In filamentous types, vegetative reproduction takes place by fragmentation of the threads and each broken part gives rise to a new individual. Vegetative reproduction is found in various classes of Algae and is the characteristic feature of the Myxophyceae where complex specialized structures are to be found.
ii. Asexual:
This is the commonest method of reproduction in which spores, one (e.g. Oedogonium) to several hundred, (e.g. Cladophora), are formed within specialized cells, called sporangia which may not be morphologically different from, the vegetative cells. The spores may be naked, motile and with two to four flagella (zoospores), or may be non-motile (aplanospores).
The aplanospores are modified zoospores which have lost their power of movement and each is surrounded by a definite wall which is distinct from the parent cell wall. An aplanospore with greatly thickened wall is a hypnospore. The zoospores resemble morphologically the unicellular members of the Volvocales and from the standpoint of phylogeny they show reversion to primitive ancestral flagellate condition.
iii. Sexual:
This type of reproduction is characterized by the fusion of two gametes and its different methods are as follows:
a. Isogamy:
In this case two gametes of the same morphological identity, flagellate or non-flagellate, fuse to form zygote. Majority of isogamous Algae are dioecious, since the fusing gametes come from different individuals of opposite strains.
b. Anisogamy:
It is a case of modified isogamy and the fusing flagellate gametes show slight difference in their behaviour, one being more passive than the other, (e.g. Chlamydomonadaceae). In some cases the fusing gametes are unequal in size. This is known as heterogamy.
c. Oogamy:
This type of reproduction represents the highest stage in the series. Here, a large motionless, non-flagellate female gamete, called oosphere or egg, is fertilized by a much smaller flagellate, active male gamete, called antherozoid (e.g. Volvocales, Ectocarpales). Both types of gametes may be produced on the same (monoecism) or different individuals (dioecism).

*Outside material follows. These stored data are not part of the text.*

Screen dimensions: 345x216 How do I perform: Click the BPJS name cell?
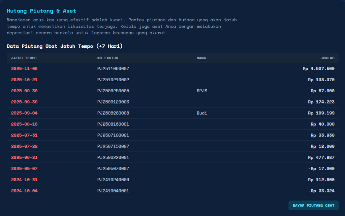point(202,91)
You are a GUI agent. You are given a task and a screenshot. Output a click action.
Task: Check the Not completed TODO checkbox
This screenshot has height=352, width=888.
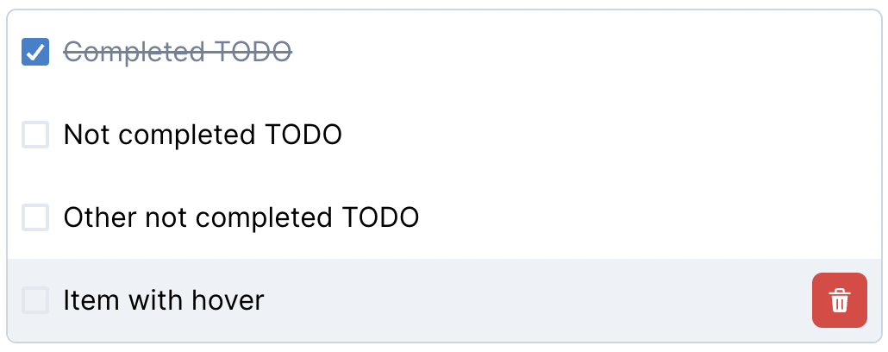click(x=35, y=135)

Usually, the oosphere or egg is retained within the female sex organ, the oogonium, where it receives the male gamete. It is, therefore, a receiving cell. The male gametes, produced within the male sex organ, the antheridium, are ultimately discharged and one or more of them enter the oogonium, through an aperture on its wall. In Rhodophyceae, the oogamous reproduction is of a specialized type. The male gametes are non-flagellate, therefore, non-motile and passively carried to the female sex organ by current.

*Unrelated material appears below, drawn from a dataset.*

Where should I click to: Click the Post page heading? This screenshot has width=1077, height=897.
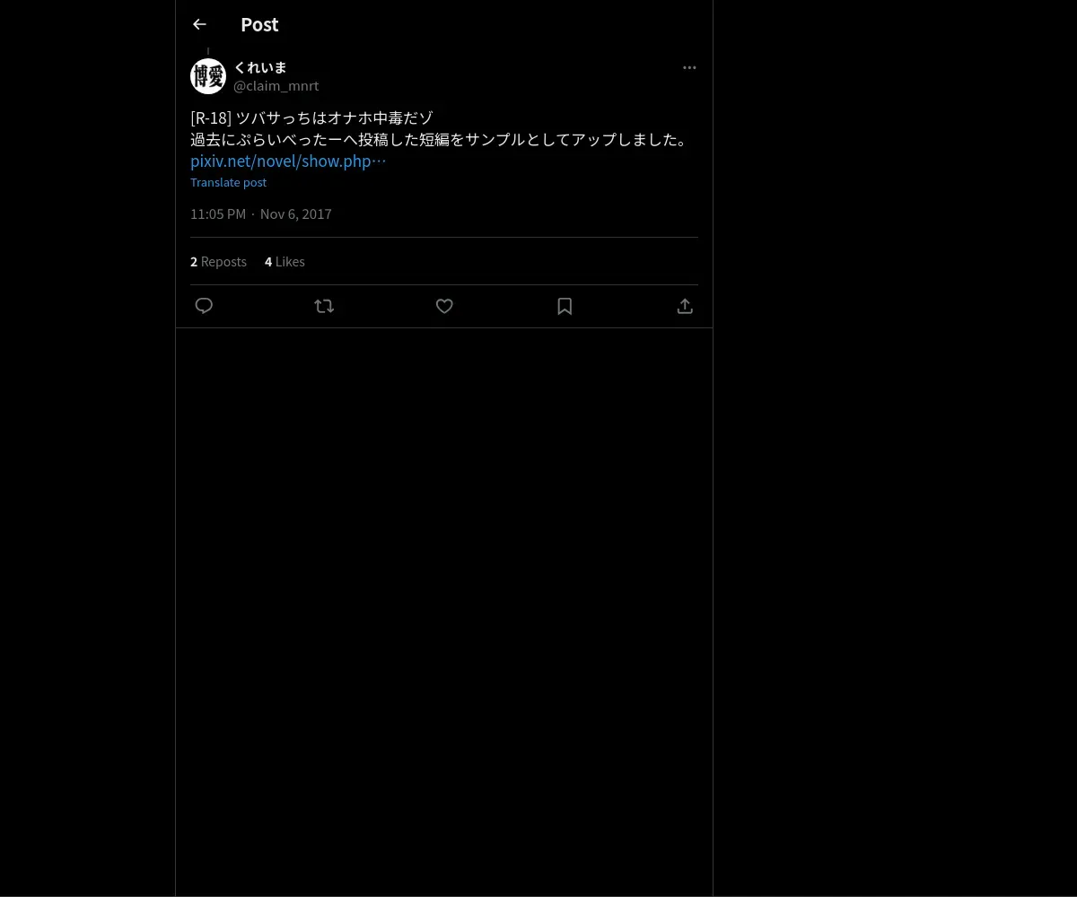[259, 25]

Term Paper # 4. Origin and Evolution of Sex in Algae:
The starting point in the origin of sexuality is denoted by the formation of gametes. The different types of sexual reproduction in algae range from isogamy to oogamy, the culminating point.
Ulothrix, in which modes of formation of gametes and zoospores are identical, has often been taken to illustrate the possibility of the origin of gametes from zoospores, consequently, the origin of sex. Two types of zoospores, large and small, are produced in Ulothrix depending on the number of successive nuclear divisions, and the smaller zoospores are morphologically alike with gametes and also in the method of production.
The difference between the gametes and the zoospores depends mainly, therefore, on the number of nuclear divisions occurring during their development. When the number of divisions is less, the zoospores are formed, but when it is long continued, gametes develop.
It has been suggested that possibly due to accidental fusion of the small zoospores in pairs sexual reproduction has originated. The larger zoospores on germination can only give rise to strong individuals, but the smaller ones on germination can produce only weaklings.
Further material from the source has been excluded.